Niente Rambo, nè Indiana Jones, niente muscoli d’acciaio o nervi saldi, niente sprezzo del pericolo. Qui si parla di altro. Il coraggio, se uno non ce l'ha, non se lo può dare”, diceva Don Abbondio. Ma è veramente così? Non voglio contraddire Manzoni che , tra l’altro, non esprime con questa frase il proprio pensiero bensì una riflessione coerente con il carattere del suo personaggio (non a caso, interpretato proprio da Alberto Sordi, nell’ultima rivisitazione televisiva de “I Promessi Sposi”.


 La vita personale insegna a tanti che coraggio ed eroismo possono essere pane quotidiano; come vogliamo chiamare , altrimenti, quella forza silenziosa e costante che ci fa sopportare i disagi, i malesseri e i problemi? Siamo forse meno eroi di un condottiero nella battaglia, quando affrontiamo o decidiamo i cambiamenti? Il mondo è pieno di eroi silenziosi che non sanno di esserlo. E allora, la tradizione della Commedia all’italiana, ci mostra questo afflato alla grandezza, al beau geste che è presente anche nelle coscienze più vili. Ritengo, senza dover fare ricorso ai numerosi riferimenti bibliografici di settore, che il coraggio, sia esso il colpo di reni o le piccole dosi di eroismo quotidiano, siano patrimonio evolutivo della specie umana. Ci è voluto fegato a lasciare la comoda vita sugli alberi e la dieta frugivora per passare alla stazione eretta e alla conquista di nuove nicchie.

Spesso, in molte pellicole, l’atto di eroismo arriva alla fine, ed è inatteso, drammatico, capace di sovvertire il tono della trama. Vogliamo ricordare il finale de “La Grande Guerra”, che proprio commedia leggera non è, dove il romano Oreste Jacovacci ed il milanese Giovanni Busacca, dopo essere sopravvissuti con piccoli mezzi ai pericoli del fronte, muoiono fucilati per non farsi umiliare dal disprezzo dell’ufficiale dell’esercito asburgico.
Oppure Alberto Sordi che ritrova amore e dignità, gettando nella piscina con un sonoro ceffone l’uomo politico di cui ha accettato di diventare portaborse perché stufo di una “Vita Difficile”.
E infine la scena più bella, più grandiosa. L’unica parolaccia pronunciata da Totò in un suo film, una frase che, nella circostanza del film e detta da un vero principe, supera il più nobile squillo di tromba.Guardiamo quell’eroismo che tracima, che irrompe, che DEVE rivelarsi e a poco a poco rompe la scorza di miseria morale da cui è avvolto il colonnello dell’esercito italiano, interpretato da Totò. Osserviamo gli sguardi dei soldati italiani, schierati in attesa della decisione del loro ufficiale: non vi sembra di vedere la certezza, la fiducia che il momento del riscatto morale, proprio e del loro ufficiale, sta arrivando inesorabile?
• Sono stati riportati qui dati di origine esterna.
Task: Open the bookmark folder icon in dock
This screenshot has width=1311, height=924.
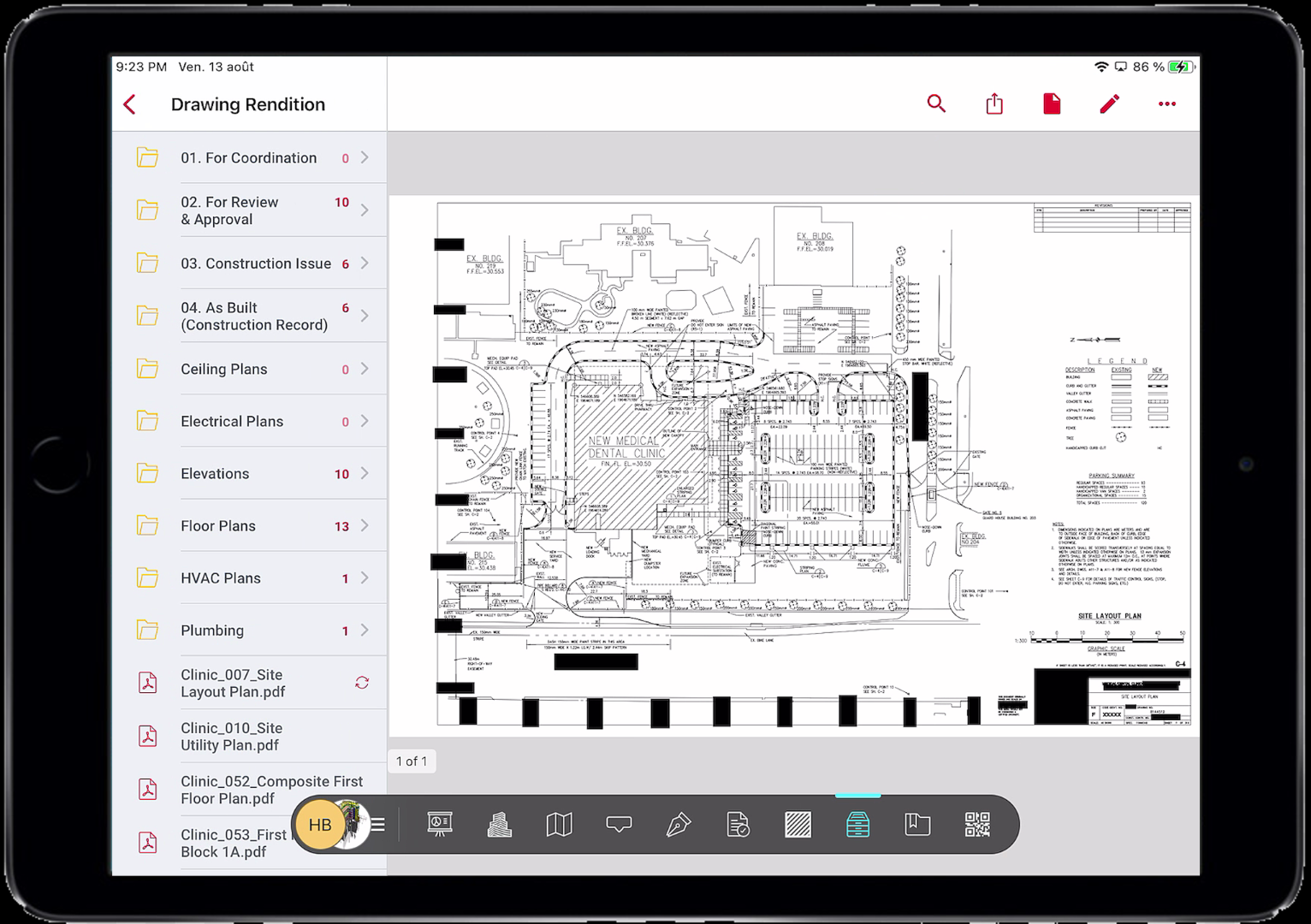Action: (x=917, y=825)
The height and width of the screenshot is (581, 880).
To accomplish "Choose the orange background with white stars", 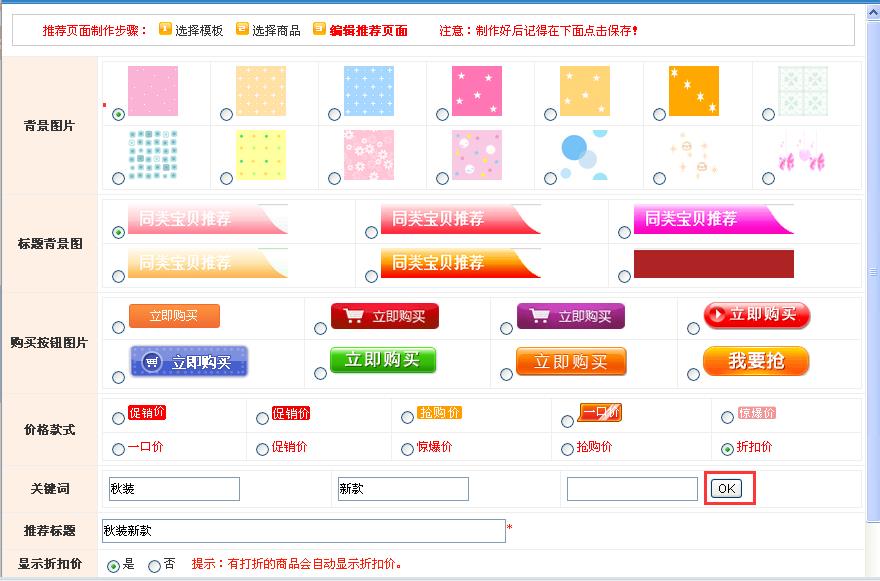I will point(693,92).
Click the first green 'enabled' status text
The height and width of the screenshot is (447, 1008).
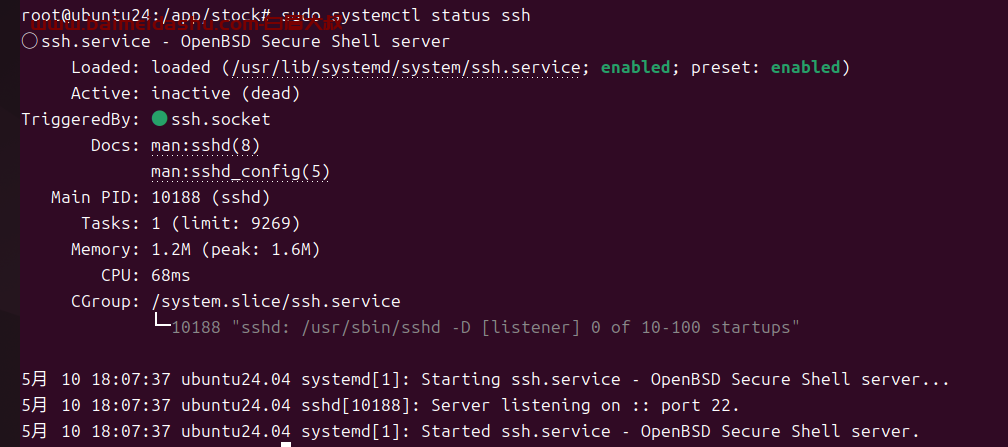tap(635, 68)
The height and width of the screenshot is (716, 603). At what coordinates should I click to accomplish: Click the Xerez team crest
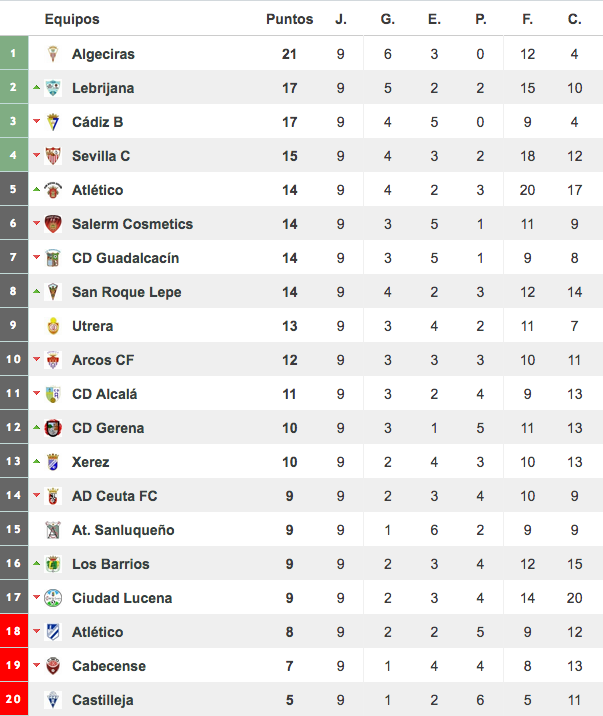point(53,462)
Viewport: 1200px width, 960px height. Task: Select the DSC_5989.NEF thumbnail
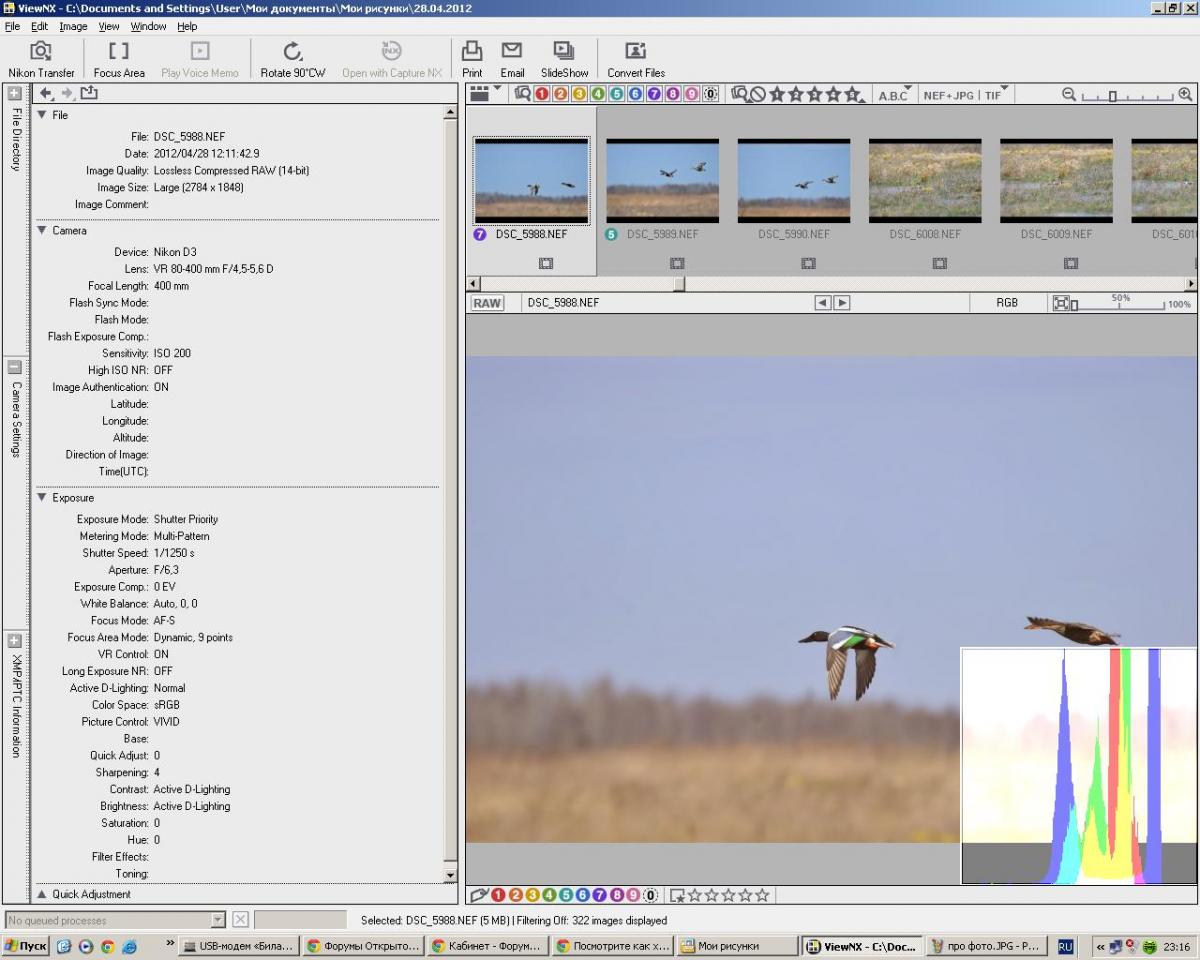[662, 180]
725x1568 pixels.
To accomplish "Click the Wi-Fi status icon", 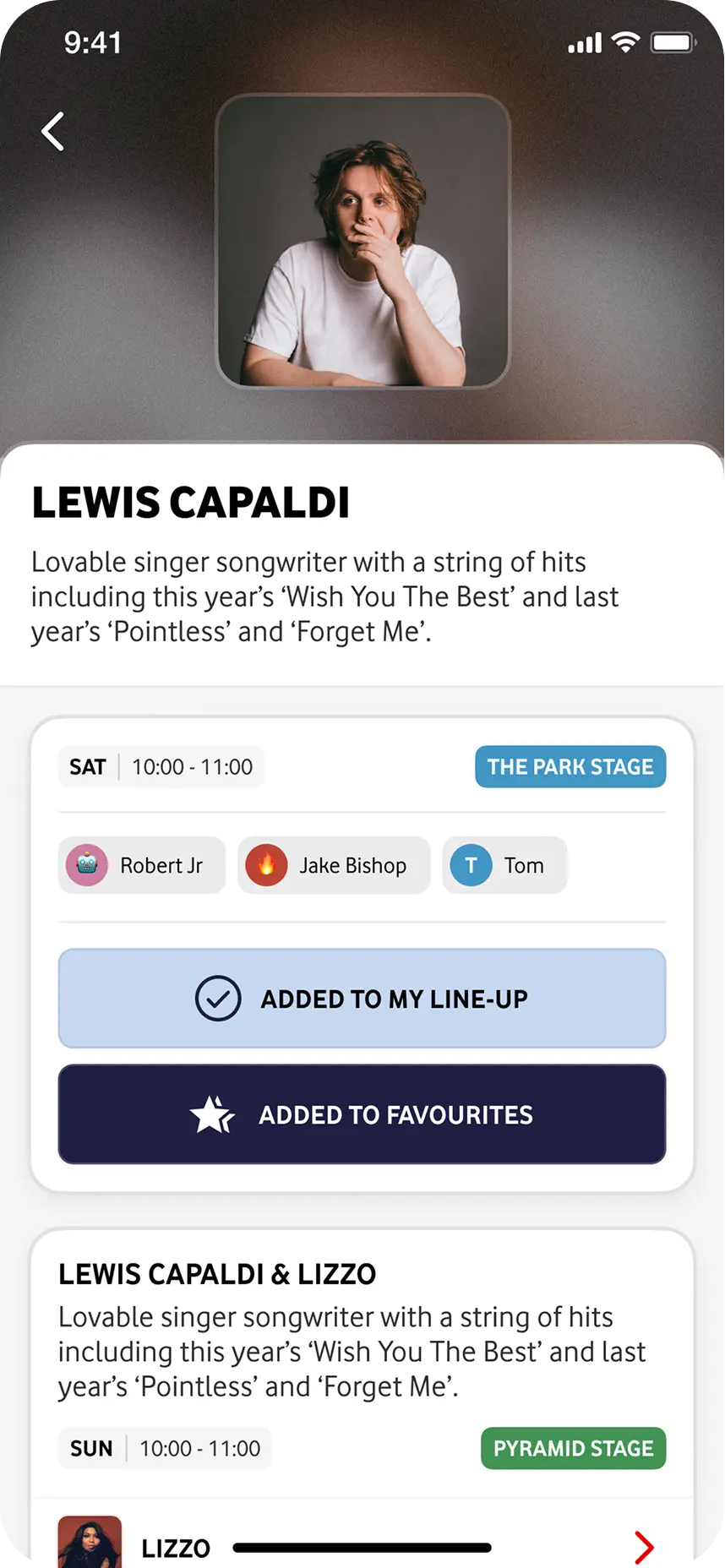I will pyautogui.click(x=625, y=42).
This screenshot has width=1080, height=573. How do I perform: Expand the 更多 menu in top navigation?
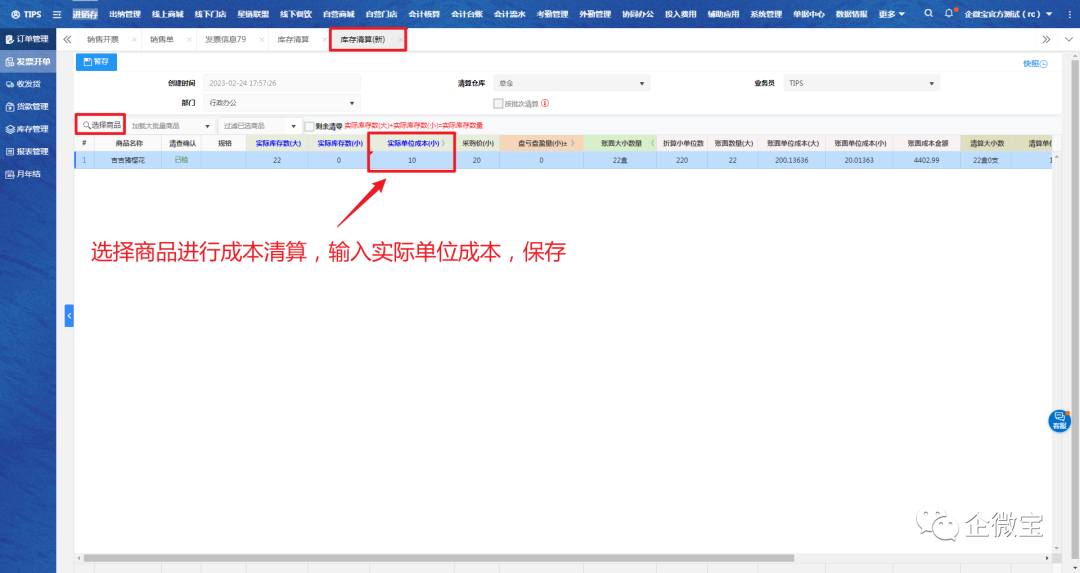coord(891,14)
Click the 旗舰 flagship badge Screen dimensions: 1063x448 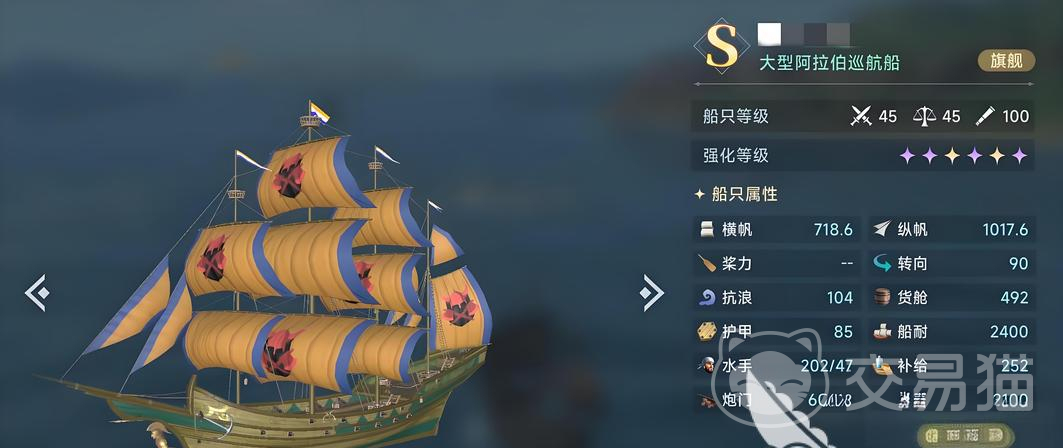pyautogui.click(x=1006, y=61)
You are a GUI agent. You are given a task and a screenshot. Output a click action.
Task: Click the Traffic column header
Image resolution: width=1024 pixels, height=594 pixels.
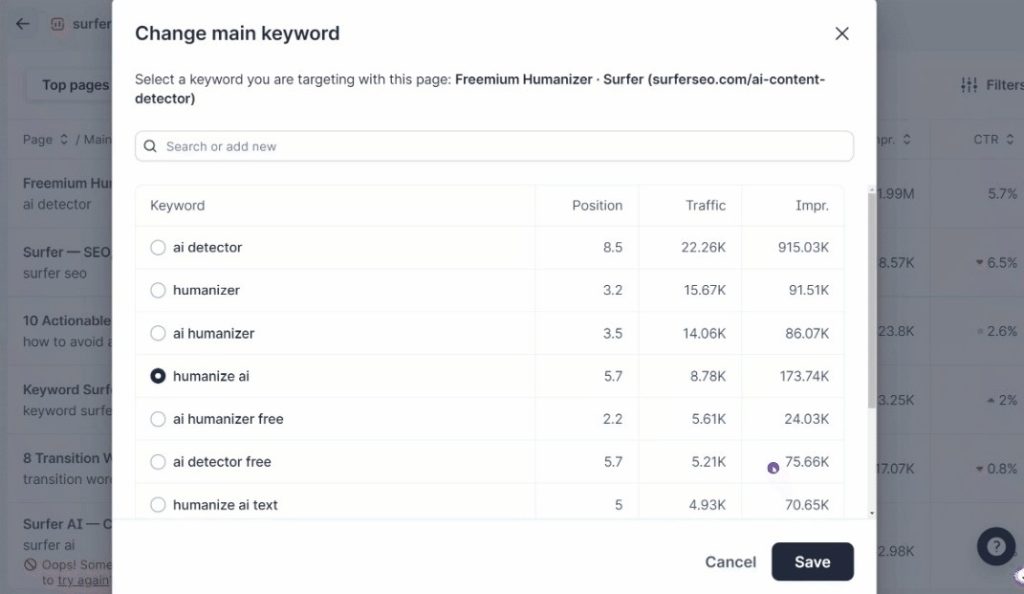(705, 205)
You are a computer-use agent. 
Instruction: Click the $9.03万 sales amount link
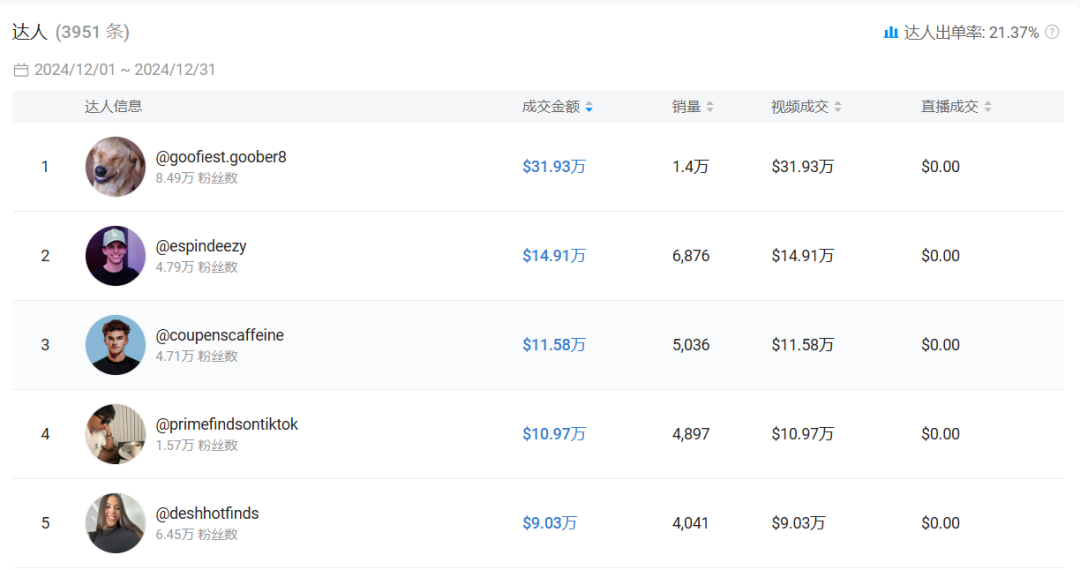coord(549,523)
E non vi viene voglia di unirvi alla catarsi di quei personaggi meschini che ci hanno fatto vedere una guerra di occupazione, fatta di miserie, inciuci e piccole prepotenze, senza valori né ideali? Fosse pure una catarsi riassunta dal gesto così italiano, partenopeo, da “tarallucci e vino” di Nino Taranto sullo sfondo, ma così naturale e quotidiana.

Tutto è qui, in questa scena de “I due Colonnelli".
Tutto il resto è silenzio”, Amleto, W. Shakespeare.